Indeed, I've written often about the inescapable tug of technology on officiating. Ubiquitous HD broadcasts have given fans better and more consistent views of plays than officials, and sports leagues around the world are scrambling to catch up.

Having an official with access to those same views, a system the Canadian Football League established this season, makes all the sense in the world. Many of us figured the NFL would eventually catch up. But Pereira, who has more knowledge and insight into the league's officials than anyone not currently in its employ, thinks it already has.

Our conversation covered a number of topics in the book, including the issue of full-time officials and the impact of new discipline the league introduced last season and appears already to have backed away from. You can find further details below.

17 full-time referees -- or nothing

In the book, Pereira laid out a proposal to convert each NFL referee -- the 17 "crew chiefs," in baseball parlance -- to full-time status. The rest of the officials would remain part time, a financial and structural compromise Pereira believes would achieve a maximum level of realistic efficiency.

As full-time employees, Hochuli, Gene Steratore, Clete Blakeman & Co. would spend their work week at a centrally located officiating academy. Pereira suggested Dallas.

Together, they would review and evaluate film to promote consistency across crews. They would make weekly training videos and practice tasks that seem mundane but have a disproportionate impact on public confidence, such as smooth announcements of penalties. In the offseason, they would work with the competition committee to write better rules, visit teams during workouts and establish training regimens for their crews.
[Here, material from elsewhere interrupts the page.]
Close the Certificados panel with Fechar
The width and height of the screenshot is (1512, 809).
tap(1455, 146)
The cost would be significant, Pereira acknowledged. In order to entice veteran referees to give up their other jobs -- Hochuli and Blakeman are attorneys, for example, while Steratore works basketball games and owns a supply company -- they would need guaranteed five-year contracts. Salaries would probably need to exceed $400,000 annually; senior NFL referees earn less than half of that, according to Pereira's book. Any referee who doesn't want to change could accept a demotion as one of the six part-time officials on each crew.

"Those 17 referees are your best and clearly your most important guys," Pereira said. "They reflect the confidence or the lack of confidence in any crew, and they should be involved in everything."
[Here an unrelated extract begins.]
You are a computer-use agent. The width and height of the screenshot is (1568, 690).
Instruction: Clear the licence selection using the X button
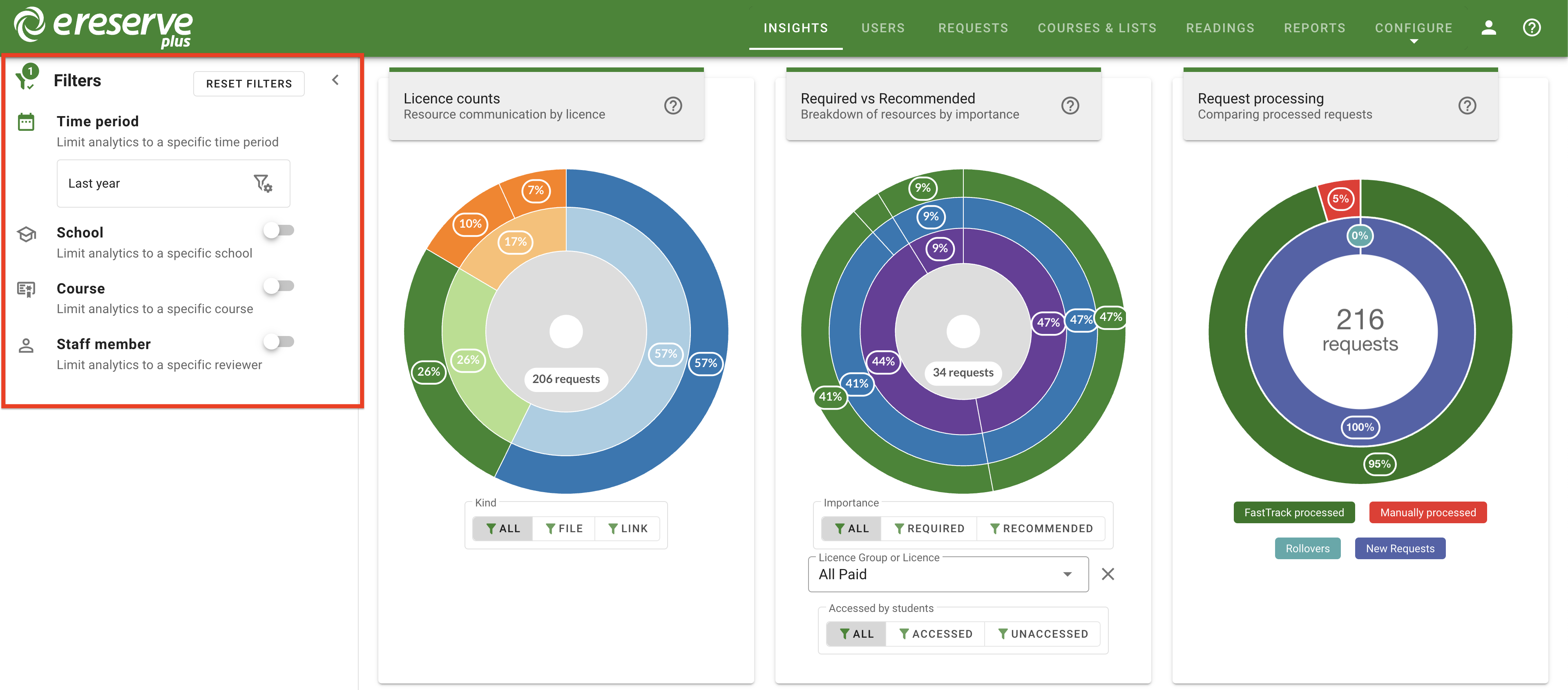point(1108,574)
Pereira sees "no benefit" to a recent proposal from NFL executive vice president Troy Vincent to hire 17 new officials full time as middle judges positioned in the defensive backfield.

"How do you think Ed Hochuli will feel when he's got a rookie telling him what to do because he's full time?" Pereira said. "I personally think there is only one way to go."

Damage done by 2015 discipline

Pereira wrote particularly harsh words in the book for the NFL's decision to discipline several officials in a public way last season, including a suspension of side judge Rob Vernatchi for failing to notice an 18-second runoff on a game clock. The league also made a point to push crew members to lesser-profile games after major mistakes to minimize public discussion.

He criticized Blandino for failing to stand up to NFL executives who wanted the discipline. When he had Blandino's job, Pereira wrote, he once made commissioner Roger Goodell so angry for refusing to suspend an official that Goodell shoved him into a door.

In addition to the suspension, Vernatchi was required to speak with NFL security, to "I guess ... make sure that he didn't have a bet on the game," Pereira wrote.

He added: "I had never seen a darker period than the league was going through then -- when accountability went from grading to an attack on integrity."

Over the phone, Pereira pointed out the NFL appears to have backed off that aggressiveness. The most notable example: The NFL apparently did not discipline referee Walt Anderson for a series of miscues -- which Blandino pointed out on Twitter in near-real time -- in a Week 9 game at Seattle's CenturyLink Field.

"You don't want officials officiating out of fear of being suspended for a mistake," Pereira said. "The normal process of evaluation, as it is, could take them out of the playoffs and could get them fired at the end of the season. Doing what they did last year wasn't good and you've seen it ease up."